Trabaja en un hospital de Barcelona y, cuando le pregunto si es médica, se ríe: “médica, pero de la escoba y el trapero”. Como se le acabó el contrato anual y, por ley, tendrían que “hacerla fija”, le toca estar seis meses fuera para que vuelvan a “cogerla”. Se enorgullece de haber sido enganchada en ese hospital cuatro veces, (obviamente, cumpliendo con los semestres de descanso forzoso entre contratos), y de ser la única extranjera. “Ahora, con la crisis, prefieren españolas, pero las latinoamericanas somos más currantes”, dice con orgullo.

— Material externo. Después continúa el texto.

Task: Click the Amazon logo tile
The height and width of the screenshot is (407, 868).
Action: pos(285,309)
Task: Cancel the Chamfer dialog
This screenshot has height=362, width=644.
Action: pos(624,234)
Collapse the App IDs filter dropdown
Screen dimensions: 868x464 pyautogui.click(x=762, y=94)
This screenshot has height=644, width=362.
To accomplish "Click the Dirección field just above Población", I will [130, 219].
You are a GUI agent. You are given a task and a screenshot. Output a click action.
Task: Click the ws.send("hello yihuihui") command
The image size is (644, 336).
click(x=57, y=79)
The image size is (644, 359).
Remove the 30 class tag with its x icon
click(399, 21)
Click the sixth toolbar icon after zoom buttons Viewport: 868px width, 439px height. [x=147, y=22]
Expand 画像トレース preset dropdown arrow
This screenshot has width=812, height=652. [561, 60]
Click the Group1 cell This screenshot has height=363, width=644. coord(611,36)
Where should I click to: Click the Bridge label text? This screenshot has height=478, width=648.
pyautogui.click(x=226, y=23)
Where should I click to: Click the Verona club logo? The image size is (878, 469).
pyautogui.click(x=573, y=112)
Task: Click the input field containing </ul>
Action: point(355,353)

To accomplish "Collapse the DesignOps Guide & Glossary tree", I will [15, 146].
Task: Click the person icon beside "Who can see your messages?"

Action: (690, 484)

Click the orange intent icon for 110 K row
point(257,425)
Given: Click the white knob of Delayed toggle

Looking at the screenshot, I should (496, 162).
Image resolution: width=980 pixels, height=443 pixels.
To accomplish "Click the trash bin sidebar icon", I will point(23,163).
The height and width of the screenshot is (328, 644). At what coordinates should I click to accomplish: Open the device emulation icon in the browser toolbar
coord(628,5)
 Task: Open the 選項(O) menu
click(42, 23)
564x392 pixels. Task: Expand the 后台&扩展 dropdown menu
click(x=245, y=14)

Su historia, similar a la de muchas emigrantes, comenzó hace dieciséis años: como aún no pedían visa, fue a Barcelona a probar suerte. Cuatro días después, empezó a trabajar de niñera y la señora la contrató por un mes, pero los niños se encariñaron con ella y, como hacía bien los oficios, la patrona le ayudó a legalizar su situación. Ahora es española y tiene marido español, aunque me aclara que se casó cuando ya tenía papeles.
Para completar sus ingresos del hospital, trabaja por horas en casas de familia y no se limita a hacer aseo sino que cambia las sábanas si las ve sucias, o pone a funcionar la lavadora y deja la ropa extendida; por eso nunca ha estado desempleada y sus jefes la adoran. Eso es lo que la hace sentir más orgullosa: que la tratan con respeto, “como una igual”, me explica. Luego me habla de amigos suyos que se devolvieron a Colombia con la crisis, tan pobres como habían llegado, y de otros, a quienes les pagaron dos años de paro, más pasaje de regreso, pero con la condición de firmar un contrato comprometiéndose a no volver a España en los próximos diez años. Tengo una amiga, añade con tristeza, sin nada para echar a la olla. A veces me contesta con voz adormilada porque, si duerme más, no le da hambre.
Cuando me pregunta qué hago, ya somos amigas. Le digo que soy escritora, que trabajo con libros y con niños y que regreso de un festival literario. Aunque no entiende bien en qué consisten mis labores, intento darle detalles, para retribuir su generosidad. Mientras escribo, ella ve películas y llora amargamente, y luego, con los ojos rojos, me pregunta si me ha rendido, y me cuenta los dramas que ha visto. Le ayudo a llenar el formulario de la Dian y ella me presta unos pañitos húmedos para limpiar una mancha de mi saco.
Estamos próximos a aterrizar, anuncian, y mi amiga mira la tierra a la que vuelve. En nuestro país, no hay oportunidades, me ha dicho, y yo me he preguntado si lo que ella llama su país es el mismo país donde yo vivo, y si al aterrizar seremos de nuevo dos extrañas. A ella la detienen los guardias de la aduana y a mí me dejan pasar sin requisarme. Pienso en lo que nos hemos perdido todos en Colombia, en las barreras invisibles de Colombia, y la espero a la salida, mientras miro por el vidrio cómo los guardias esculcan sus tres maletas nuevas, cargadas de regalos, para los parientes de los que tanto hemos hablado.